§ Activity: Reproduce the listing below from the line with "FULL BACK CATALOGUE (411, 1359)" to the line with "Shipping (47, 1100)", both lines included, character for character, minus any pictures.

§ Provided entries:
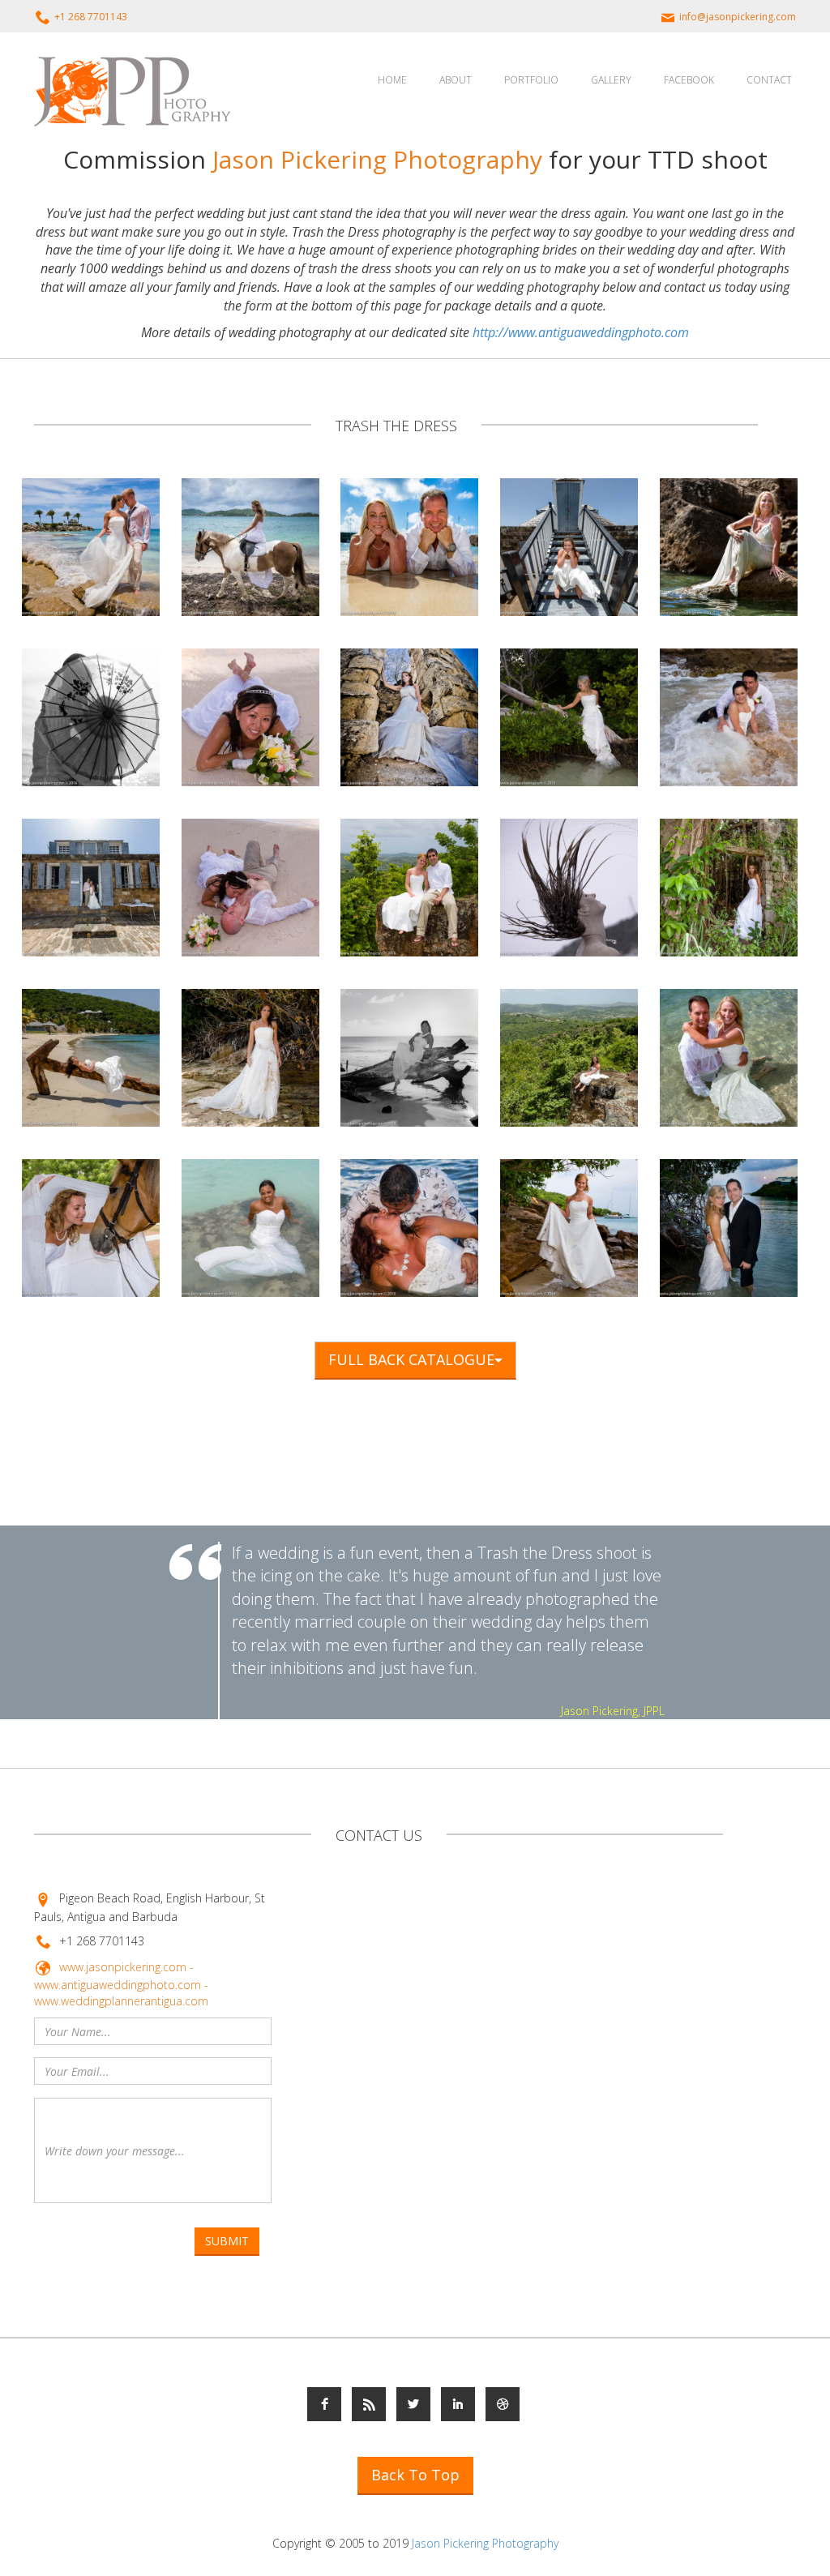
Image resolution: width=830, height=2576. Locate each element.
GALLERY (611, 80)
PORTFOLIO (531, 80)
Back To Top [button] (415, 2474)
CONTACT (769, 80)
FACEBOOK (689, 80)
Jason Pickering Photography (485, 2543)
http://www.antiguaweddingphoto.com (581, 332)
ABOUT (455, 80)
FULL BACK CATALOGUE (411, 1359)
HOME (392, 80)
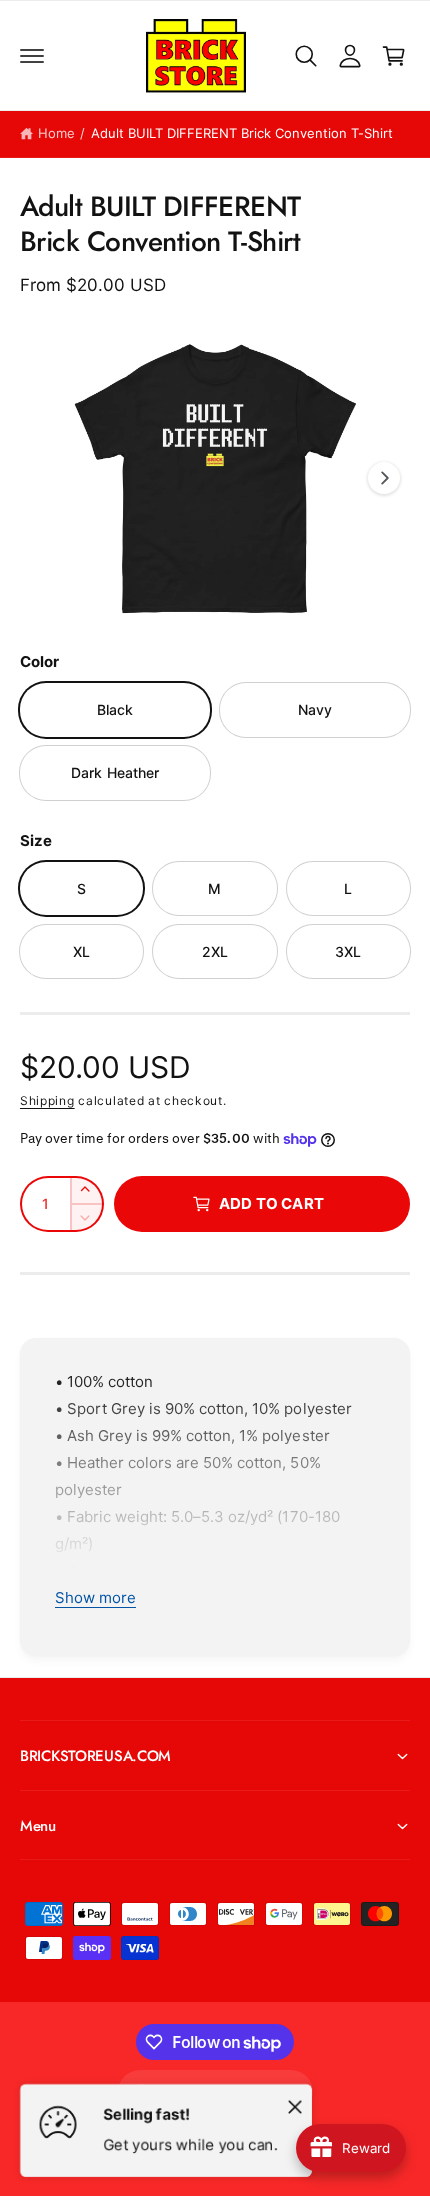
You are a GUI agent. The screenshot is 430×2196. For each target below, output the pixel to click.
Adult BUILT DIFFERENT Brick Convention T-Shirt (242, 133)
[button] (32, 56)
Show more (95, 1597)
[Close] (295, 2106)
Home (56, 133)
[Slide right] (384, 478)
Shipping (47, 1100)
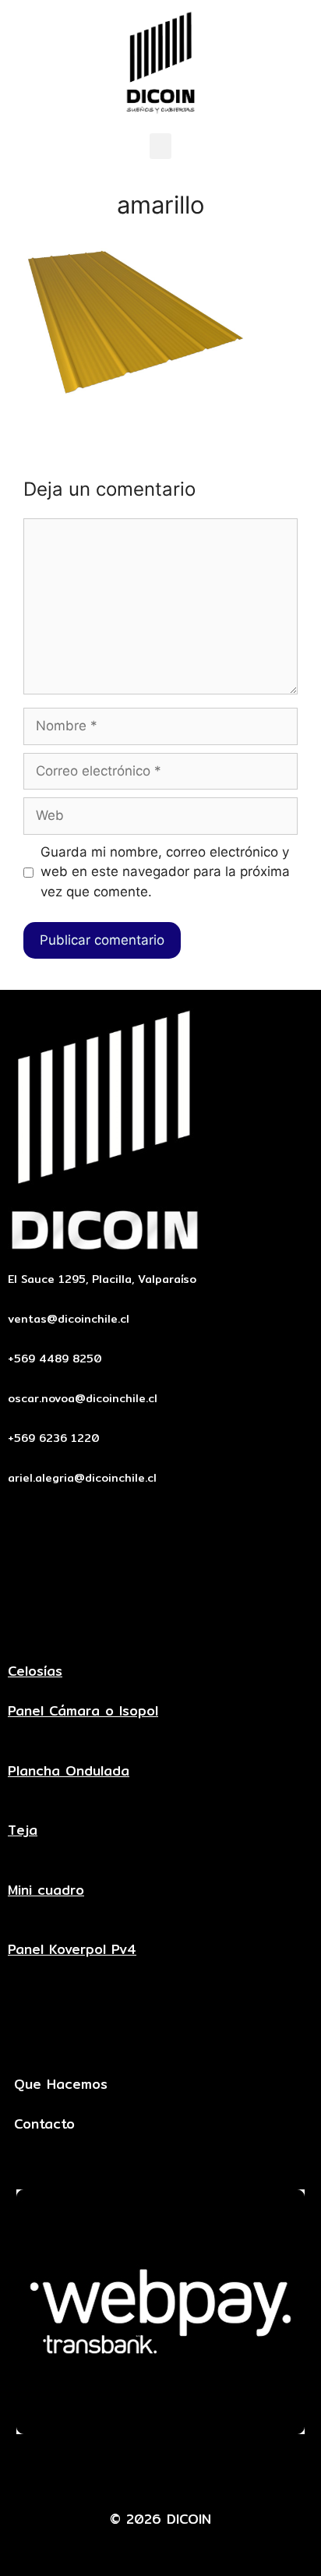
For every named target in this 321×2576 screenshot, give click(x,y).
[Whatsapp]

§ Solution to this task:
FULL BACK CATALOGUE (411, 1359)
HOME (392, 80)
You are a GUI agent. The screenshot is 430×2196. For each target below, output the pixel to click.
Adult BUILT DIFFERENT Brick Convention T-Shirt (242, 133)
[button] (32, 56)
Show more (95, 1597)
[Close] (295, 2106)
Home (56, 133)
[Slide right] (384, 478)
Shipping (47, 1100)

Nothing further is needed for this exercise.